── Estratto ──
Emblematica appare forse una frase, che abbiamo sentito pronunciare recentemente troppe volte. Mi riferisco alla frase: “Il fascismo ha fatto anche cose buone”. La abbiamo sentita pronunciare anche da autorevoli rappresentanti istituzionali.
Ebbene noi, da questa piazza, diciamo che non è così. Il fascismo non ha fatto anche cose buone. Perché per dare un giudizio su cosa abbia fatto e abbia rappresentato il fascismo, non ci si può basare su provvedimenti che anche qualunque governo democratico avrebbe fatto al suo posto, quali qualche bonifica e qualche opera pubblica. Per dare un giudizio corretto sul fascismo dobbiamo guardare a quei provvedimenti che il fascismo ha fatto e che mai un governo democratico avrebbe fatto al suo posto, quelli che ne hanno disegnato i connotati ideologici, quali, fra gli altri, la soppressione della libertà e le leggi razziali.
───
> Il compito: Riporta alla lettera il passo dell'estratto sul fascismo che comincia con "Ebbene noi, da" e prosegue fino a "le leggi razziali.".
── Voci fornite ──
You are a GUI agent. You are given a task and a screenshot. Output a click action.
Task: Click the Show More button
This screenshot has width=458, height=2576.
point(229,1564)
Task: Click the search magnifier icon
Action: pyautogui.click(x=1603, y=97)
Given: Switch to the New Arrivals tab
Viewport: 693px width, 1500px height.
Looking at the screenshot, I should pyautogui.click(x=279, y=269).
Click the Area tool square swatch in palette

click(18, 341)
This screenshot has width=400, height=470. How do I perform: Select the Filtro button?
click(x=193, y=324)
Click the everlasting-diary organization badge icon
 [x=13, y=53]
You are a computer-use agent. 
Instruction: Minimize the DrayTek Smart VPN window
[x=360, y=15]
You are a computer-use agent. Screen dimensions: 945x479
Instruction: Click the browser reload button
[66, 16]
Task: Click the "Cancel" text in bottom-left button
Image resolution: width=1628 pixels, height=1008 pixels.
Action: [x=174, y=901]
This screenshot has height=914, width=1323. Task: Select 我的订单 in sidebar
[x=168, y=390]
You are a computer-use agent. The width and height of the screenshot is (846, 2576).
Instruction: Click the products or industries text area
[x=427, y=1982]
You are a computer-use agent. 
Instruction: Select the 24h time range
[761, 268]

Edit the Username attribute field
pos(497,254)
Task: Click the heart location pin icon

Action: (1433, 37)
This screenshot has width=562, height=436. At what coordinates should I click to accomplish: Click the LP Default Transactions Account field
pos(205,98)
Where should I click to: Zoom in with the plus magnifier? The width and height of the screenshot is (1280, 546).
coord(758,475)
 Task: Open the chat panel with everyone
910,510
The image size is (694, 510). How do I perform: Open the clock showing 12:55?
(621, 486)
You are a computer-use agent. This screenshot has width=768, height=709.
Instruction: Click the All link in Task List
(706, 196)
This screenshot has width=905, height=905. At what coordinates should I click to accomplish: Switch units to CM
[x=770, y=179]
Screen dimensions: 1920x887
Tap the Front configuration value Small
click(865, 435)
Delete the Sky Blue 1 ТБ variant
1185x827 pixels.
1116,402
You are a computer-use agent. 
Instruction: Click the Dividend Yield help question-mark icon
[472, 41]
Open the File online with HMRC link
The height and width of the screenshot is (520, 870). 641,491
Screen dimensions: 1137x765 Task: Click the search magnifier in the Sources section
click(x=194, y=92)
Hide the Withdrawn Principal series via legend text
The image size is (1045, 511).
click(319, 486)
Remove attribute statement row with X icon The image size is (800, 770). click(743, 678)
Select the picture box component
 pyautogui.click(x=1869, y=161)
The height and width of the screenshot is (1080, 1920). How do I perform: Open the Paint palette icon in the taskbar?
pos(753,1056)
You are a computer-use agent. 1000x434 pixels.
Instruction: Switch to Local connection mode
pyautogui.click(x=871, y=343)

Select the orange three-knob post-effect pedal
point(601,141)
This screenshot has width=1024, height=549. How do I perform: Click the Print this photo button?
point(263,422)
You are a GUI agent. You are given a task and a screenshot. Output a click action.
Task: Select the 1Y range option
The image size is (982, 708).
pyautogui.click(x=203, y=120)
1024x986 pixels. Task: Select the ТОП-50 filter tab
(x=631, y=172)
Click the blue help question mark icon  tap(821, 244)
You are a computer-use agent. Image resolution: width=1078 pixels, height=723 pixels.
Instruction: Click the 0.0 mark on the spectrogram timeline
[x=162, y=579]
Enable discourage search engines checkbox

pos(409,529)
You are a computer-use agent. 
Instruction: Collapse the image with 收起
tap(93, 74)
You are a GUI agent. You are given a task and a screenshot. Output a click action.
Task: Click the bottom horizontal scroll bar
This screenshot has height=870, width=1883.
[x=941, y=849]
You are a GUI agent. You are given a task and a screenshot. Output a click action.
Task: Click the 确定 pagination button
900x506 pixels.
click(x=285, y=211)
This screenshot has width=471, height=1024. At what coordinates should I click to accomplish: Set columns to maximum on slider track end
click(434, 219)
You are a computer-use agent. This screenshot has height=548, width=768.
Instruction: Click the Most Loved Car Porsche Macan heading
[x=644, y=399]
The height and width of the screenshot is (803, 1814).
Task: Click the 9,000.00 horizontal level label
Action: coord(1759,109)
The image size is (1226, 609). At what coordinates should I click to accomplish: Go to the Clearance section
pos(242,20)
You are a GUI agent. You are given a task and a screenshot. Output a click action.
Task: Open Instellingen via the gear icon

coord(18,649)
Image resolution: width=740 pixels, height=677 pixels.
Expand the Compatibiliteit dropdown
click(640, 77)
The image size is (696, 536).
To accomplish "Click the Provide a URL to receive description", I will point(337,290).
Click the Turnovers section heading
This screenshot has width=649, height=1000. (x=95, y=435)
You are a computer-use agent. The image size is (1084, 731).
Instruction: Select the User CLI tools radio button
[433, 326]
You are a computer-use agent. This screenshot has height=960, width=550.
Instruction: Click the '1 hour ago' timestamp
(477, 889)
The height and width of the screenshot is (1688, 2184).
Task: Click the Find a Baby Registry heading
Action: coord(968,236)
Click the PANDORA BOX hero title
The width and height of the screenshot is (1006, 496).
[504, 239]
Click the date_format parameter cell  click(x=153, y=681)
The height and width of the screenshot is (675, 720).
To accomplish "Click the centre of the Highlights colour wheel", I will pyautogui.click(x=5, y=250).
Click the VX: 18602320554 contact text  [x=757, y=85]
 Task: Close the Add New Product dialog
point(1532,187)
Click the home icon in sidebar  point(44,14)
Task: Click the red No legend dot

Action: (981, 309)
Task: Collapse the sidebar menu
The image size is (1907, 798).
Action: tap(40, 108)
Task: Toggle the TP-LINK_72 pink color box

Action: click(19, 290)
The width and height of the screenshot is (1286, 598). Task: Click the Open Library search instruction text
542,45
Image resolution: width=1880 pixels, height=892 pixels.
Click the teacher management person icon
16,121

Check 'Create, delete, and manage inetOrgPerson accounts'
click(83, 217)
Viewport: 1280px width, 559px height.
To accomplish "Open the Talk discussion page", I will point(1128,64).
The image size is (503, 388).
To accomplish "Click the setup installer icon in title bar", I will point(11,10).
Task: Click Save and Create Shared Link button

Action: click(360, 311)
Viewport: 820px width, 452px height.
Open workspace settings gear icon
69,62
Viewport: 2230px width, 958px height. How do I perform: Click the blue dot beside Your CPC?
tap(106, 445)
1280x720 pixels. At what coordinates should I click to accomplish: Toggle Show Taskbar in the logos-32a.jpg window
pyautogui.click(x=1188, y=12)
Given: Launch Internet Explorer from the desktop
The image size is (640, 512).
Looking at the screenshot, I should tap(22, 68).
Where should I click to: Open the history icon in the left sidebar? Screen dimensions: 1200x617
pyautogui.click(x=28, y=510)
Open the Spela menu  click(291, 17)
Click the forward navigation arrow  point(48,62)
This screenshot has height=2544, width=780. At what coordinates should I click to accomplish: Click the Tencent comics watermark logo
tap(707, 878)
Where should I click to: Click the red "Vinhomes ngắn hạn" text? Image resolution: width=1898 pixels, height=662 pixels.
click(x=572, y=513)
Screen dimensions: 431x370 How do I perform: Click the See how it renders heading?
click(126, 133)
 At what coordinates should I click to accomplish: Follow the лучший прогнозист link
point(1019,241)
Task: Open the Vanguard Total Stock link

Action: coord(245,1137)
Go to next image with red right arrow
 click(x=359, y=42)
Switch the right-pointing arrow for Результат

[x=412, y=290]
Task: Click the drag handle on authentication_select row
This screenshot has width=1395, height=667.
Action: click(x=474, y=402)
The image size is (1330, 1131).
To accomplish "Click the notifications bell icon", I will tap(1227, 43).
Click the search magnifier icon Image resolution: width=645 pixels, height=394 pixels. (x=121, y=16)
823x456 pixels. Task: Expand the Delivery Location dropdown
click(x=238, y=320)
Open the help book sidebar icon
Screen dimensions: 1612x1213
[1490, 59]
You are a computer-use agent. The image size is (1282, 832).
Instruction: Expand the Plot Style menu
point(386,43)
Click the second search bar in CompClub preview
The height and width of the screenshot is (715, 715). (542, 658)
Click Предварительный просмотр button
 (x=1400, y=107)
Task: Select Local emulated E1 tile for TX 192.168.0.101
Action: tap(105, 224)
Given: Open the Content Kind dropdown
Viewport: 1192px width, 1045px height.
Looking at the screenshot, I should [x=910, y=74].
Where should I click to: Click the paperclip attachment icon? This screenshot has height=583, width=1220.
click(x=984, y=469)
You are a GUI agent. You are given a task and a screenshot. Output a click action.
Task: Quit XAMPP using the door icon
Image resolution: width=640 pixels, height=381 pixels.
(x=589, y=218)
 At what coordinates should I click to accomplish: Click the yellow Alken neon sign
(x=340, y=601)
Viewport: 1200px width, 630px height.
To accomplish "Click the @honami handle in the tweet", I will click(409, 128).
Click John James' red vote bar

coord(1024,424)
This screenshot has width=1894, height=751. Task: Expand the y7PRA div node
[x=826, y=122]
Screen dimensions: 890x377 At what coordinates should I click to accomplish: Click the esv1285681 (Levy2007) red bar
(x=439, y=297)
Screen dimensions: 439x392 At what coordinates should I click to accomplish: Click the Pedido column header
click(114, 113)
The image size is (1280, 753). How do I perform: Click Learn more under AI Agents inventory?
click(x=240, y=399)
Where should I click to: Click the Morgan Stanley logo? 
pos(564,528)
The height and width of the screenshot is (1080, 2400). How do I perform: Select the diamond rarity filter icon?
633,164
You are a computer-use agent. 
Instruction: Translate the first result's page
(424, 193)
───
> Risposta:
Ebbene noi, da questa piazza, diciamo che non è così. Il fascismo non ha fatto anche cose buone. Perché per dare un giudizio su cosa abbia fatto e abbia rappresentato il fascismo, non ci si può basare su provvedimenti che anche qualunque governo democratico avrebbe fatto al suo posto, quali qualche bonifica e qualche opera pubblica. Per dare un giudizio corretto sul fascismo dobbiamo guardare a quei provvedimenti che il fascismo ha fatto e che mai un governo democratico avrebbe fatto al suo posto, quelli che ne hanno disegnato i connotati ideologici, quali, fra gli altri, la soppressione della libertà e le leggi razziali.